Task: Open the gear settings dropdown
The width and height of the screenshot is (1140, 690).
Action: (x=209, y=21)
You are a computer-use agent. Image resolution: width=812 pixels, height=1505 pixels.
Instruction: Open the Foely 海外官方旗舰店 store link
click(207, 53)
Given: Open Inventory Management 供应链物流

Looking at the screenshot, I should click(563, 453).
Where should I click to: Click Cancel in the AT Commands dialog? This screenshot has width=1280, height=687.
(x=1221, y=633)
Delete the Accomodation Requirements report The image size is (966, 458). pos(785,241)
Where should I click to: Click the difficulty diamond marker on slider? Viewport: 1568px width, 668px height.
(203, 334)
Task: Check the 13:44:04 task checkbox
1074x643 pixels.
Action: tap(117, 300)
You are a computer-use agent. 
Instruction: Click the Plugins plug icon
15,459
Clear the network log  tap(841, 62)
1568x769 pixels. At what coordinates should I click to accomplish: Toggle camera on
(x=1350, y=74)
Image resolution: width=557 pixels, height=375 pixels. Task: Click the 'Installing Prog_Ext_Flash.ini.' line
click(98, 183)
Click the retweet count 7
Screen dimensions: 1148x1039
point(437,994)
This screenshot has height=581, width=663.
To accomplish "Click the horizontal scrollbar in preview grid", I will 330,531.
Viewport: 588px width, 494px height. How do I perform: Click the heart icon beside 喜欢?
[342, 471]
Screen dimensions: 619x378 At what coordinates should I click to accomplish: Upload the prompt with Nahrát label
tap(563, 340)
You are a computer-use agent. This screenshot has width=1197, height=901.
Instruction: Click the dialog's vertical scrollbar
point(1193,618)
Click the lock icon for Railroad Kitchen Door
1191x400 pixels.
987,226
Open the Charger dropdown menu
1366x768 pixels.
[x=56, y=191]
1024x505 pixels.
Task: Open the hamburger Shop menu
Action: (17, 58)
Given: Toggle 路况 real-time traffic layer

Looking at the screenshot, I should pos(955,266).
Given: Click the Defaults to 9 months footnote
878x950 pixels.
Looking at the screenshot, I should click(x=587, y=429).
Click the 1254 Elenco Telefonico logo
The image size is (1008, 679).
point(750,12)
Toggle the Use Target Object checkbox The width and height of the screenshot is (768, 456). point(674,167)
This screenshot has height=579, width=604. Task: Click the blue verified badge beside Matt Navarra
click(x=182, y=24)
------
Give an exact copy of the lines above from the line with "Viewport: 588px width, 494px" up to and including the line with "Click the 1254 Elenco Telefonico logo", and leave everything else out.

**Answer to this task:**
Viewport: 588px width, 494px height. How do I perform: Click the heart icon beside 喜欢?
[342, 471]
Screen dimensions: 619x378 At what coordinates should I click to accomplish: Upload the prompt with Nahrát label
tap(563, 340)
You are a computer-use agent. This screenshot has width=1197, height=901.
Instruction: Click the dialog's vertical scrollbar
point(1193,618)
Click the lock icon for Railroad Kitchen Door
1191x400 pixels.
987,226
Open the Charger dropdown menu
1366x768 pixels.
[x=56, y=191]
1024x505 pixels.
Task: Open the hamburger Shop menu
Action: (17, 58)
Given: Toggle 路况 real-time traffic layer

Looking at the screenshot, I should pos(955,266).
Given: Click the Defaults to 9 months footnote
878x950 pixels.
Looking at the screenshot, I should click(x=587, y=429).
Click the 1254 Elenco Telefonico logo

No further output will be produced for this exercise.